Kate 12:32 on 2012/02/29 Permalink
Maybe, PP. I know some of the land was ceded to the city in perpetuity for a park and supposedly can never be built on, but I don’t know if that covers the entire extent. (By the way, are you sure about the third bit? The aerial photo I found showing the park in 1927 shows three distinct segments.)
My feeling is that the square will have to evolve in response to other changes in the area – the new CHUM, whatever happens with the old Viger hotel-station (a project that’s been delayed and changed around already and may take awhile yet), other developments yet unforeseen. Imposing a new form on the park prematurely might be unwise. I think they should consider removing the worst concrete bits and allowing the park to be something of a tabula rasa for awhile to see how it’s used. Ideally it should become a space where people working at the CHUM or in the Quebec archives building would feel comfortable eating their lunch – it’s a spot where street food carts would make some sense, since there are no restaurants nearby, but we know how the city feels about those – and allow the square to become what its users want it to be.
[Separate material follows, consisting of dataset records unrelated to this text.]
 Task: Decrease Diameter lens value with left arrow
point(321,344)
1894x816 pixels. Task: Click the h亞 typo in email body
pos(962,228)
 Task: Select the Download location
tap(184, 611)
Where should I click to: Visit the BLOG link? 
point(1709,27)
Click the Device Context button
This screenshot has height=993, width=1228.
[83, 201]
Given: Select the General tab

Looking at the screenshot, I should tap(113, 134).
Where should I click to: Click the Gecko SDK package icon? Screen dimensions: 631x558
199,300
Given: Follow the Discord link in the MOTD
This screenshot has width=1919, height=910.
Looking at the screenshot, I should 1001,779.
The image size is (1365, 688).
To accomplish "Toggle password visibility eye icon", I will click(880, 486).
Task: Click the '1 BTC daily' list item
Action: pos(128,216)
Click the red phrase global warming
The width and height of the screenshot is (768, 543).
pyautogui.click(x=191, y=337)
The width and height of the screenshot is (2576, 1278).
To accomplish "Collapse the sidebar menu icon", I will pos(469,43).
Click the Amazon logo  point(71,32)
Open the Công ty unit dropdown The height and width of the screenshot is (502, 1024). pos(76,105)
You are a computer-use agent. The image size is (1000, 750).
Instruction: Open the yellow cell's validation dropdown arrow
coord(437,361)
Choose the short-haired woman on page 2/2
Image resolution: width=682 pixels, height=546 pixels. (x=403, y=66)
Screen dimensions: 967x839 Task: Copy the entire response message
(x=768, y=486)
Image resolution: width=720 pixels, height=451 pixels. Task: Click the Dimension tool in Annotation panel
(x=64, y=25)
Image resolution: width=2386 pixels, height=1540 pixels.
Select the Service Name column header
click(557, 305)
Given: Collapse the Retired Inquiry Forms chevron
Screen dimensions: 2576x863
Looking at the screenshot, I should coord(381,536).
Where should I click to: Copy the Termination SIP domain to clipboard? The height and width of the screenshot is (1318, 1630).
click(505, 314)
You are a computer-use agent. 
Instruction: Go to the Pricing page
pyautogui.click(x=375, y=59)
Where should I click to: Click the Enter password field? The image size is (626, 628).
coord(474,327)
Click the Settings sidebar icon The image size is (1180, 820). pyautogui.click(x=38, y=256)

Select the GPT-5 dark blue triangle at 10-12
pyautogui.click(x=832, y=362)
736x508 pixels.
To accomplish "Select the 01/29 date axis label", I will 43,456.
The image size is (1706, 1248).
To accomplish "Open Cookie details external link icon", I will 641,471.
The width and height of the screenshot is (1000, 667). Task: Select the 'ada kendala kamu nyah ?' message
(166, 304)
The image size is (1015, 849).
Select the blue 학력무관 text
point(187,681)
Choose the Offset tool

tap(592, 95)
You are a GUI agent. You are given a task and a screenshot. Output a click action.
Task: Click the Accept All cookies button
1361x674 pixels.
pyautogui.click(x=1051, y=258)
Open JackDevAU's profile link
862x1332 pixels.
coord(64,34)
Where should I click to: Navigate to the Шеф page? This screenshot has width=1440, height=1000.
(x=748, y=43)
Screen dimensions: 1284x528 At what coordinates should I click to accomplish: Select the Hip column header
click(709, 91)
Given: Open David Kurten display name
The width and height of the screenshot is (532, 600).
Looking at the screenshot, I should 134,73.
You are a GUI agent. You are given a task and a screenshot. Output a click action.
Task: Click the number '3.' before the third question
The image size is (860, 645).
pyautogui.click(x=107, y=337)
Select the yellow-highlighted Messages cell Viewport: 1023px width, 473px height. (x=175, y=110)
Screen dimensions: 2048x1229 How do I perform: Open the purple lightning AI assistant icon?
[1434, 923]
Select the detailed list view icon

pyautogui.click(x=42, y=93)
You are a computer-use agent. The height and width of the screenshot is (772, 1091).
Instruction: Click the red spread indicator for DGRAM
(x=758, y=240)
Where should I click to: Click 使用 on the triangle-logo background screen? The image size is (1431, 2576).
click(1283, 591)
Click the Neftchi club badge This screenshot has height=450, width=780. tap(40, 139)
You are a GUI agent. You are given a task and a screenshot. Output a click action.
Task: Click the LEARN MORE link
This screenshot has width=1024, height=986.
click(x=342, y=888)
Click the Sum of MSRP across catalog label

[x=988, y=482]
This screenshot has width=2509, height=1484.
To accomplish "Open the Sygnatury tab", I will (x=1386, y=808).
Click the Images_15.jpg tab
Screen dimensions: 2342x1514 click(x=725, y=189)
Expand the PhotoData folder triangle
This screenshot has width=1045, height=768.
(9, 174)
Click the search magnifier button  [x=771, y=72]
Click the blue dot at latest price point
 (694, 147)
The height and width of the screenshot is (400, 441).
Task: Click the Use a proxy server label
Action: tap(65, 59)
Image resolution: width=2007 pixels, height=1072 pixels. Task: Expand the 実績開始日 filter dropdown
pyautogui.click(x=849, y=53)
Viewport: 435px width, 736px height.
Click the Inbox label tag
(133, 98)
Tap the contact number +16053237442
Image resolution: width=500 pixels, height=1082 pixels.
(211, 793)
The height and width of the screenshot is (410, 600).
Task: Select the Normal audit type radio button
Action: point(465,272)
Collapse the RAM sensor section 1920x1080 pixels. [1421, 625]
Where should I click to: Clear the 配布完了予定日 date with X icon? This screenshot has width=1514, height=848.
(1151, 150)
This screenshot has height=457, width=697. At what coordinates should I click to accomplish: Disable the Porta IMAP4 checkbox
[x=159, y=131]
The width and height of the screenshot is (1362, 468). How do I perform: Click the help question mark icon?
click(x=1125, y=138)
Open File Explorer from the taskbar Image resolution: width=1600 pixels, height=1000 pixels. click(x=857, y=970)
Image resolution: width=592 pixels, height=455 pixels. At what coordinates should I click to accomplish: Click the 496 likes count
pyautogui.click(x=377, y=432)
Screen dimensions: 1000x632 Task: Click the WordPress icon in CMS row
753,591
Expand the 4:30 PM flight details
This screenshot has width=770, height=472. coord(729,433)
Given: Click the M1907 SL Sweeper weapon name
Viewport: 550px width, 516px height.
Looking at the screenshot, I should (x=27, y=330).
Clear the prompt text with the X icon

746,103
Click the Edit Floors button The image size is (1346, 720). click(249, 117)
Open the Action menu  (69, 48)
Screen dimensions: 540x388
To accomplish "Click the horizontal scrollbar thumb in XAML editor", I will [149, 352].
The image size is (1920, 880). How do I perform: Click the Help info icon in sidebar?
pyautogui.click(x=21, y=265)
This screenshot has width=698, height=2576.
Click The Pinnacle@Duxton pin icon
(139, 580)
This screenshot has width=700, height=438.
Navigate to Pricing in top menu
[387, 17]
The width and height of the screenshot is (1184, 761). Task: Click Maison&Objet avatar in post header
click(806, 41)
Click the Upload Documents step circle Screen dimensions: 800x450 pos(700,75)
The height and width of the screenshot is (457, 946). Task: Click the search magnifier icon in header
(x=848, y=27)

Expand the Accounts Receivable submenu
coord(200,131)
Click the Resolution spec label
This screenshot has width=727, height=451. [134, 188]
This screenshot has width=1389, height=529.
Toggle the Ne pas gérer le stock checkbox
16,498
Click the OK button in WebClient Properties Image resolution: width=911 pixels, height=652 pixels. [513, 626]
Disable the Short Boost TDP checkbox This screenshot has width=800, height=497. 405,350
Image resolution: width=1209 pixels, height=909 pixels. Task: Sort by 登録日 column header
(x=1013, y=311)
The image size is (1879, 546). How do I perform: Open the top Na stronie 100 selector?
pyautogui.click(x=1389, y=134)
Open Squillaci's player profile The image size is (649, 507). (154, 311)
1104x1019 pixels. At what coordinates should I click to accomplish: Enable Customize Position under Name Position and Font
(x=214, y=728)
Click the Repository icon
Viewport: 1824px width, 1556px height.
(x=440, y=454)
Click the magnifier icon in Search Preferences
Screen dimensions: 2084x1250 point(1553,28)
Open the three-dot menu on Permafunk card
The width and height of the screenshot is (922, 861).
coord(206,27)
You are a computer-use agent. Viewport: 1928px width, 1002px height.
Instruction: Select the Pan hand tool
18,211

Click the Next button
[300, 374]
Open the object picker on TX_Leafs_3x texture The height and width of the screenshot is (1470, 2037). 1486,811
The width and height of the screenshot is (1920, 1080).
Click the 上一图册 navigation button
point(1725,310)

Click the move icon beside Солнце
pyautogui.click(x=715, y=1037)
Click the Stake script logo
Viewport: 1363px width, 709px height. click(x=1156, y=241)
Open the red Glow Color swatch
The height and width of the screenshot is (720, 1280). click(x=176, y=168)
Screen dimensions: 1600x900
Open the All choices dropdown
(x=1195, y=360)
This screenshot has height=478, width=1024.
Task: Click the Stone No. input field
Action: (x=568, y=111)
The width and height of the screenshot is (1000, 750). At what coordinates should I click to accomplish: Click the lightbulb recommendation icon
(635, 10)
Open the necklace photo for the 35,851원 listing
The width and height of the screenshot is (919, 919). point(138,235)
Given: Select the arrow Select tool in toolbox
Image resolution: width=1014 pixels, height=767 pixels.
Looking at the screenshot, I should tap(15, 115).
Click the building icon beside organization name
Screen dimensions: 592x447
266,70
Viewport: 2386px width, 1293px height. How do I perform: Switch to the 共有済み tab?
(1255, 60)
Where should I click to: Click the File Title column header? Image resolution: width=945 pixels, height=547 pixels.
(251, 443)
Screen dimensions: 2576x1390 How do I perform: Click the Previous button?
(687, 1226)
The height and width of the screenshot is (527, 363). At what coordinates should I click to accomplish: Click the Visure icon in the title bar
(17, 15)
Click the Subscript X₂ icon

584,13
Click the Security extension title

Poutine Pundit 00:05 on 2012/03/01 Permalink
Promise to keep the land as a city park was made to the dames Lacroix in 1844, and other promises came before for the land further west, but all of these apply to the land to the west of Saint Hubert. As far as I know, promises were not made for the land to the east of Saint Hubert, which was tacked onto the park after 1889. Here’s a map that shows the initial smaller layout of the park:
http://services.banq.qc.ca/sdx/cep/pleinecran.xsp?eview=CARTES_PLANS/174398/174398_32.tif&id=0000174398&mention=
Kate 01:01 on 2012/03/01 Permalink
Thanks, PP.
cheese 12:23 on 2012/03/01 Permalink
Somebody please give PP a municipal planning job!
Doobious 01:19 on 2012/03/03 Permalink
McCord’s got a nice little page on the history of Montreal’s public squares, and another sweet ground level view of Viger Square. Imagine how impressed visitors to our fair city must’ve been stumbling onto that first thing after getting off the train.